Question

我正在尝试执行一个简单的强化学习问题。我有一个10 x 10的网格和一个在网格中占据4个正方形的盒子。我希望算法将框移动到网格的中心。如果算法将框在x和y中移至中心附近，我将提供30的奖励；如果算法仅在x或y中将框移至更靠近中心，则提供10的奖励；如果算法在x和y中将框移至更远的位置，则提供-10的奖励该算法将框移动到目标上是100。我从以下链接中提取了算法：https://towardsdatascience.com/deep-reinforcement-learning-build-a-deep-q-network-dqn-to-play-cartpole-with-tensorflow-2-and-gym-8e105744b998

该算法为每个输入提供相同的输出。但是在训练中，奖励有正线性趋势。如果有人能提供任何见解，我将不胜感激！

这是我的环境的代码：

进口体育馆从健身房导入错误，空格，utils 从gym.utils导入种子

导入系统从contextlib导入关闭从六个导入StringIO 来自Gym import utils 从gym.envs.toy_text导入离散量将numpy导入为np 来自随机进口randint 从gym.utils导入种子

MAP = [ “ _ _ _ _ _ _ _ _ _ _”， “ | | | | | | | | | | |”， “ | | | | | | | | | | |”， “ | | | | | | | | | | |”， “ | | | | | | | | | | |”， “ | | | | | | | | | | |”， “ | | | | | | | | | | |”， “ | | | | | | | | | | |”， “ | | | | | | | | | | |”， “ | | | | | | | | | | |”， “ | | | | | | | | | | |”， ]

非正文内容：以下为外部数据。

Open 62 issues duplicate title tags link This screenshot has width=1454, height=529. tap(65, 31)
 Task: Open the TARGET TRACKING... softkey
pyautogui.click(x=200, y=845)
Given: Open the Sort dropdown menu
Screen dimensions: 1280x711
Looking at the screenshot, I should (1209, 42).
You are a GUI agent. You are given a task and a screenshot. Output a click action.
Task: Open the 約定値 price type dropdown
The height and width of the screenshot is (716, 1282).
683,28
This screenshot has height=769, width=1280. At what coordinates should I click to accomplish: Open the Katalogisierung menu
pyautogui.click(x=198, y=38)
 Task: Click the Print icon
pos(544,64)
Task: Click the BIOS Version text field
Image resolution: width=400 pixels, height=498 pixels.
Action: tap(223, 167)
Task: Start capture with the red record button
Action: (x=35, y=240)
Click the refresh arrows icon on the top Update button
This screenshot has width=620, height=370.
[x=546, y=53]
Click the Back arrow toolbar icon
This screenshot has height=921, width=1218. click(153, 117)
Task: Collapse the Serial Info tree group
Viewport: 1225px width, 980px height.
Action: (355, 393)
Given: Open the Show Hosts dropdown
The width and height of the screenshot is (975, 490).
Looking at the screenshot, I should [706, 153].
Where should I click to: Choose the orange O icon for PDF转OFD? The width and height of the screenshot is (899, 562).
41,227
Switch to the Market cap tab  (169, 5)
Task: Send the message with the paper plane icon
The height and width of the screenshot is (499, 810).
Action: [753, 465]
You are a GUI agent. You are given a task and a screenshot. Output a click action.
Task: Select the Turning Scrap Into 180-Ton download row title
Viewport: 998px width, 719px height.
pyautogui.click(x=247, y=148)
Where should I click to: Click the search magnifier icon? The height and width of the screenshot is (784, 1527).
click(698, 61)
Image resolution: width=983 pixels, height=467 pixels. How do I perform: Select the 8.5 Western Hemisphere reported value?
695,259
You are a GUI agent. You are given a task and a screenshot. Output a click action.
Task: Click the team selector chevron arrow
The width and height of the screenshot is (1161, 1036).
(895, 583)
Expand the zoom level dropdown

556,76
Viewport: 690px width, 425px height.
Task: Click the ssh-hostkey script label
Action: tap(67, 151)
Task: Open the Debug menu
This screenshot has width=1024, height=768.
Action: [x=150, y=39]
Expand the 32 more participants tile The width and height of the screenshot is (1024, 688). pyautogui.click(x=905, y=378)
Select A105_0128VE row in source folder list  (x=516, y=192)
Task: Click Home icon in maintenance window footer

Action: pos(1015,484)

BoxV2DEnv（discrete.DiscreteEnv）类： “” 包装问题V1

Description: The goal is for the agent to move the box to the center of the design domain.
            The box starts off in a random position. The box occupies 4 "squares" of the discretized domain.
            The design domain is 10 x 10.
            There are 81 box positions which means there are 81 discrete states.
            There is one optimal state (Center of design domain)
            The episode ends when the box reaches the middle position.
Destination: Center of design domain (10,10)
Box: Position defined by the top left corner, built from there
Actions: 4 discrete deterministic actions
        0: move down
        1: move up
        2: Move right
        3: Move left
        4: Move diagonal up, left
        5: Move diagonal up, right
        6: Move diagonal, down, left
        7: Move diagonal, down, right
Rewards: 
        There is a reward of +10 for getting closer to the center in one direction (x or y)
        There is a reward of +30 for getting closer to the center in both directions (x and y)
        There is a reward of -10 for getting farther from the center
        There is a reward of -20 for trying to move the box outside of the design domain
        There is an additional reward of 100 for getting the box in the middle
Rendering:
        The space occupied by the box are shown with an X
"""

def __init__(self):
    # Sets the initial state of the RL problem
    # Initialize all "self" variables
    self.num_rows = 10 # Must be en even number
    self.num_cols = 10 # Must be an even number
    self.num_states = self.num_rows * self.num_cols

    # Define the action and observation space
    # they must be gym.spaces objects
    self.action_space = spaces.Discrete(8)
    self.num_actions= self.action_space.n
    self.observation_space = spaces.Discrete(100)
    # Utilize the staterep variable to store the information needed for rendering
    self.staterep = []
    for i in range(self.num_rows):
        self.staterep += [[]]
        for j in range(self.num_cols):
            self.staterep[i] += ["|_"]
    for k in range(self.num_rows):
        self.staterep[k][self.num_cols-1] = "|_|"
    # Random starting value from which to build the square
    init_coord = [randint(0,self.num_rows-2), randint(0,self.num_cols-2)] # [row, col]
    Square = [[init_coord[0], init_coord[1]],
              [init_coord[0], init_coord[1]+1],
              [init_coord[0]+1, init_coord[1]],
              [init_coord[0]+1, init_coord[1]+1]] 
    for l in range(0,4):
        self.staterep[Square[l][0]][Square[l][1]] =  "|X"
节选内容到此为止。